# TASK BRIEF:
Find every line in the material below that contains the string "width", and copy each of those lines. Case matters.

# RECORDS TO USE:
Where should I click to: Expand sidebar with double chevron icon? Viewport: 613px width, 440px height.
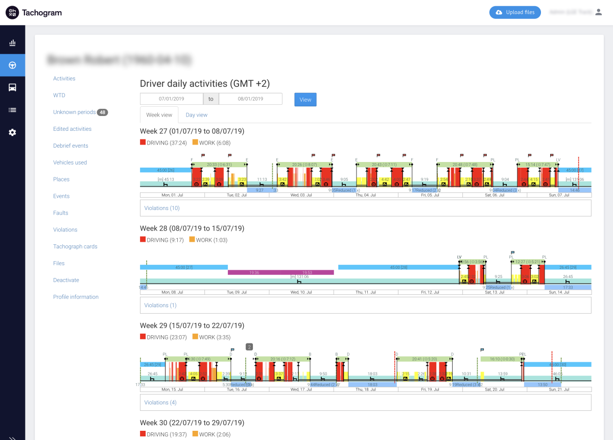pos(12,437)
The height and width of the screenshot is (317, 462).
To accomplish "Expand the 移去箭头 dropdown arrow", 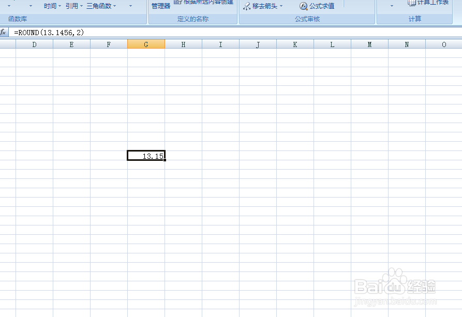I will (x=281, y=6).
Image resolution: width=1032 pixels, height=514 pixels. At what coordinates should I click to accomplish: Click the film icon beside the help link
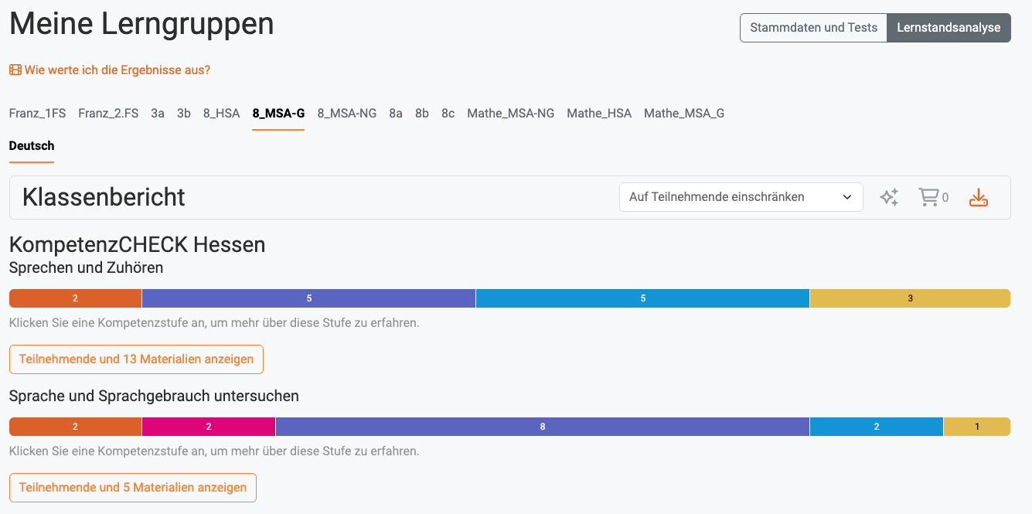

# THE REPLY:
Where should I click to: Expand sidebar with double chevron icon? Viewport: 613px width, 440px height.
The height and width of the screenshot is (317, 462).
Image resolution: width=1032 pixels, height=514 pixels. At what coordinates should I click to accomplish: Click the film icon beside the help link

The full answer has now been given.